Le mois dernier, le Comité des Nations unies contre la torture s’est joint aux appels de plus en plus nombreux demandant la fermeture du centre de détention de Guantánamo Bay, déclarant en conclusion que cette détention à durée indéterminée sans inculpation constituait en elle-même une violation de la Convention contre la torture.

Amnesty International renouvelle son appel en faveur de la fermeture de Guantánamo Bay, qui doit intervenir sans que l’état de non-droit qui y règne soit transféré ailleurs. Toutes les autres mises en détention dans le cadre de la « guerre contre le terrorisme » menée par les États-Unis doivent être rendues publiques et se faire dans le plein respect du droit international. Les détenus devant être libérés mais qui ne peuvent retourner dans leur pays en raison des risques graves d’atteintes aux droits humains qu’ils encourent doivent se voir offrir protection par les États-Unis. D’autres pays doivent si nécessaire les y aider.

L’organisation renouvelle également son appel en faveur d’une commission d’enquête pleinement indépendante, chargée de mener des investigations sur tous les aspects de la politique de détention et les pratiques d’interrogatoires dans le cadre de la « guerre contre le terrorisme », y compris sur les restitutions et détentions secrètes.

Apparemment en lien avec ces morts, le responsable de l’Autorité chargé de la désignation des commissions militaires, John D. Altenburg, a donné l’ordre, le 10 juin, d’ajourner tous les débats des commissions militaires.
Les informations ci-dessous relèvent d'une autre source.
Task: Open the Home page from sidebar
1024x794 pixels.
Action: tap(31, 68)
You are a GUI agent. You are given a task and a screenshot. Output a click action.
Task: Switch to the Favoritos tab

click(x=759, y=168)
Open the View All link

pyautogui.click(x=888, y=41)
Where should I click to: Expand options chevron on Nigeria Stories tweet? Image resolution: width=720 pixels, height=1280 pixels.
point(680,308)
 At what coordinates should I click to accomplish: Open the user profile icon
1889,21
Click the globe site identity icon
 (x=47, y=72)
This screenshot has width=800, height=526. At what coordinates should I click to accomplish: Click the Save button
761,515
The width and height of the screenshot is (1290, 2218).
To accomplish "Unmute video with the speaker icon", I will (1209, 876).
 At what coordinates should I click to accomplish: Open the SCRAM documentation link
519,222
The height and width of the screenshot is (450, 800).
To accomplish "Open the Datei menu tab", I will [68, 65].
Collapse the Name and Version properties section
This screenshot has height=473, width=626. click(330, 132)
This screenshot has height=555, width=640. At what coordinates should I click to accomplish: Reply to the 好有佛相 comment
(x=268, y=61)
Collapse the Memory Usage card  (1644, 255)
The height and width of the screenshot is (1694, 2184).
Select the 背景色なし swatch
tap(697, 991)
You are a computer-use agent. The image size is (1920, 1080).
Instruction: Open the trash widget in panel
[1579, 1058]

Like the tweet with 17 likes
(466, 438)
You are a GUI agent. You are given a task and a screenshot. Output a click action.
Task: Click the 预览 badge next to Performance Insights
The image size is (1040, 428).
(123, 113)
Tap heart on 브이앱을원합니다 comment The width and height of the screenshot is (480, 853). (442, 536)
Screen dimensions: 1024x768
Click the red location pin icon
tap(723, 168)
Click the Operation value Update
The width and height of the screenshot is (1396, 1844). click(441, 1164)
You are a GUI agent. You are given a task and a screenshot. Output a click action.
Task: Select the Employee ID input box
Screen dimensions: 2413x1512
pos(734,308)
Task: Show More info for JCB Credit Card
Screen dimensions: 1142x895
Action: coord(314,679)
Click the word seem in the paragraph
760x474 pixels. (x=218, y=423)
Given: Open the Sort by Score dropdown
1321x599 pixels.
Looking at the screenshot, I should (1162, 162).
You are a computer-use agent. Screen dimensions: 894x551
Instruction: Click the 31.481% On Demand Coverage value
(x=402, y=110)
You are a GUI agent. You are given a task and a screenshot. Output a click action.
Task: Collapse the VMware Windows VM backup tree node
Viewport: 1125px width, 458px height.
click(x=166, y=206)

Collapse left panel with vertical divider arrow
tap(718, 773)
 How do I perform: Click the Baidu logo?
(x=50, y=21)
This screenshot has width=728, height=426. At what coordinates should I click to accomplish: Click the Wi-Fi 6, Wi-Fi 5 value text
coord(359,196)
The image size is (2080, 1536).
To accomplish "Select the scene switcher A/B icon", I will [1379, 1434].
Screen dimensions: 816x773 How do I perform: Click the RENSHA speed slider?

Des audiences préliminaires devaient avoir lieu cette semaine et la semaine prochaine.

Amnesty International s’oppose à des procès qui se dérouleraient devant des commissions militaires qui sont loin de répondre aux normes internationales d’équité des procès. L’organisation continue d’appeler le président Bush à annuler l’ordre militaire du 13 novembre 2001 créant ces commissions, sans attendre la décision de la Cour suprême sur le sujet.